PART V.
PHYSIOLOGY.
Mr. Hackett, noticing the numerous allusions in Shakespeare to the blood, and to a circulation of this fluid to and from the heart or the liver, was led, in 1859, to express the absurd idea that William Shakespeare had anticipated Harvey in the discovery of the circulation of the blood.
Mr. Hackett found many thoughts in Shakespeare concerning the circulation which were applicable to Harvey’s theory.
Shakespeare died in 1610. Harvey first published his theory in 1619. It must be remembered that at this time many ideas were afloat concerning the circulation. Among the older theories were those of Hippocrates, Praxagoras, and Erasistratus, who held that the arteries contained air, and that, therefore, the veins were the only blood-holding vessels, and that they had their origin in the liver. Galen, the most celebrated of ancient medical writers, who lived as early as 150 A. D. taught that the left ventricle of the heart was the common origin of all arteries, and that the arteries of living animals contained blood, not air; but he did not advance with his studies so as to learn in what direction the blood flowed, or whether it was movable or stationary.
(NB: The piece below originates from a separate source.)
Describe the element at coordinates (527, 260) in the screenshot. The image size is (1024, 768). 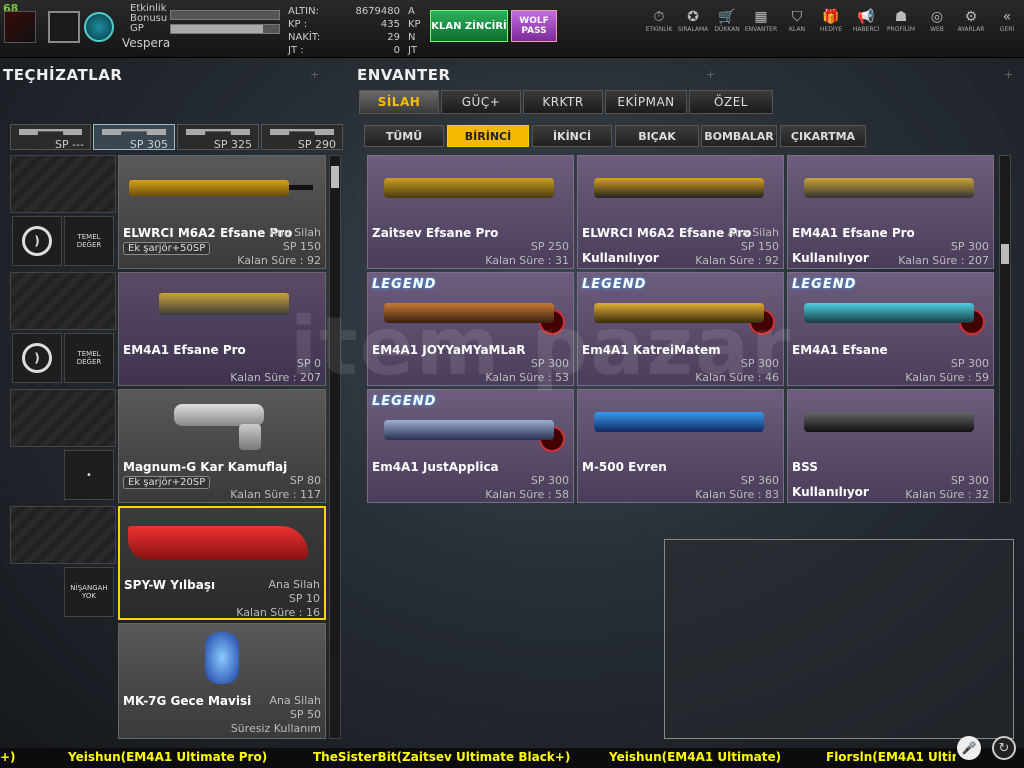
I see `remaining-time: Kalan Süre : 31` at that location.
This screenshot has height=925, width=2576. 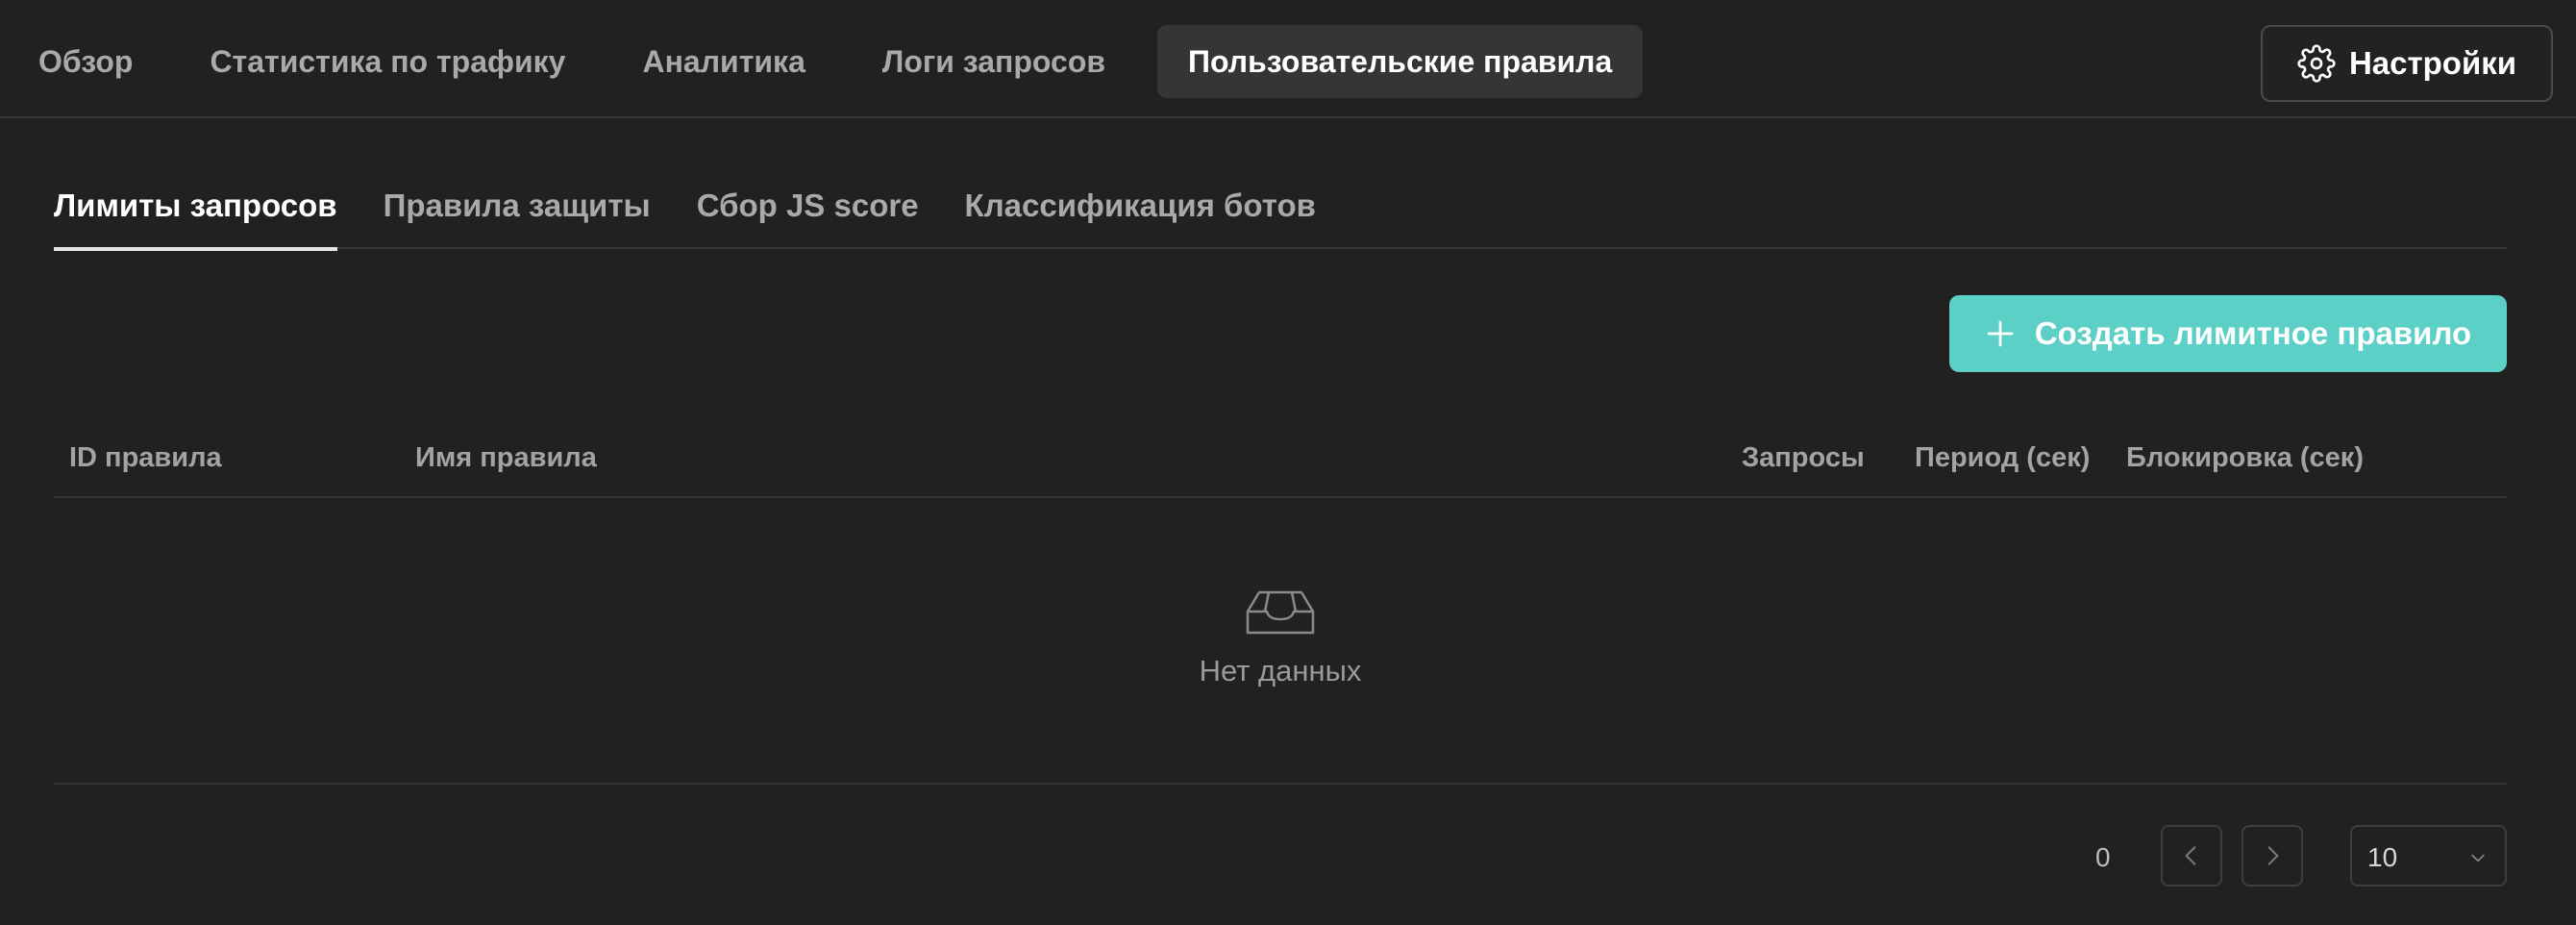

The distinguished Michael Servetus, who was burned with his books, by order of Calvin, in 1553, taught that the blood flowed from the right ventricle, through the pulmonary artery to the lungs, and thence through the pulmonary vein and left auricle into the corresponding ventricle from which it was conveyed by the aorta to all parts of the body. Dr. Bucknill is of the opinion that Shakespeare followed Hippocrates in his theory that the veins were the only blood vessels and that they came from the liver. It is very evident, from the many allusions given below, that he did at different periods adhere to this belief.
The arteries or “air pipes” were supposed, according to this theory of Hippocrates, to contain an ærial fluid.
It is more reasonable to suppose that Shakespeare did not tie himself down to any one theory concerning the circulation, but that sometimes he had in mind the theory of Michael Servetus, (to which all the heart allusions will apply), and at other times that of Hippocrates, (which accounts for all the thoughts regarding the liver as the propeller of the blood through the veins). The immortal Harvey was the first to point out the true idea of the circulation: the idea that the blood was forced by the heart through the arteries, a pure live-supporting fluid; that it went to the extreme parts of the body, giving nutriment, taking up impurities, and then returning by way of the veins to the heart,—thence to the lungs to be purified before being again sent out on it’s life-sustaining journey. None of the quotations from Shakespeare express this idea, excepting perhaps one, and that rather vaguely.
We can not believe, however that he possessed the knowledge of Harvey’s theory, and can only say in his own words:
The physiology of the digestive system is excellently described in Coriolanus.
A few remaining physiological thoughts are interesting. As is well known, we are much better able to judge the size and distance of objects on the same level with us than we are when they are either above or below us. When we view objects from a height they appear much less than they would were we at the same distance from them on the same level. Shakespeare has beautifully shown this effect in King Lear.
The subject of pupillary reflexes has received mention by many of the older writers. It was a source of amusement to lovers in the old time to look into each others eyes in search of their own reflection.
Massinger—Renegado. Act II., Sc. IV.
It has been a view long held that the height of the forehead is an index of the intellectual character of the individual. Shakespeare has referred to this in several plays.
The old superstition that much hair on the head indicated a want of intellect is alluded to in Two Gentlemen of Verona.
He had some idea of the sympathetic connection between the organs of the body, and has furnished us with a good example of superstition connected with sympathy. It was an old superstition that the wounds of a murdered person would bleed afresh if the body was touched by the murderer, and this has nicely been brought out in Richard III.
Dunglison explains these superstitions “either on purely physical principles, or on the excited imagination of the observer,” and cites two interesting cases—one attested by John Demarest, coroner of Bergen county, New Jersey, (1767), and the other which occurred near Easton, Pennsylvania. Of the latter case he says: “The superstition has, indeed, its believers among us. On the trial of Getter, who was executed about five years ago (1833) in Pennsylvania, for the murder of his wife, a female witness deposed on oath as follows: ‘If my throat was to be cut, I could tell, before God Almighty, that the deceased smiled when he (the murderer) touched her. I swore this before the justices, and that she bled considerably. I was sent for to dress her and lay her out. He touched her twice. He made no hesitation about doing it. I also swore before the justice that it was observed by other people in the house.’” Dyer cites a number of similar cases, and quotes the following as a supposed cause of the phenomenon from the “Athenian Oracle,” (1-106): “The blood is congealed in the body for two or three days, and then becomes liquid again, in its tendency to corruption. The air being heated by many persons coming about the body is the same thing to it as motion is. ’Tis observed that dead bodies will bleed in a concourse of people, when murderers are absent as well as present, yet legislators have thought it fit to authorize it, and use this trial as an argument, at least to frighten, though ’tis no conclusive one to condemn them.” The practice, however, caused many an innocent spectator to receive the fatal penalty.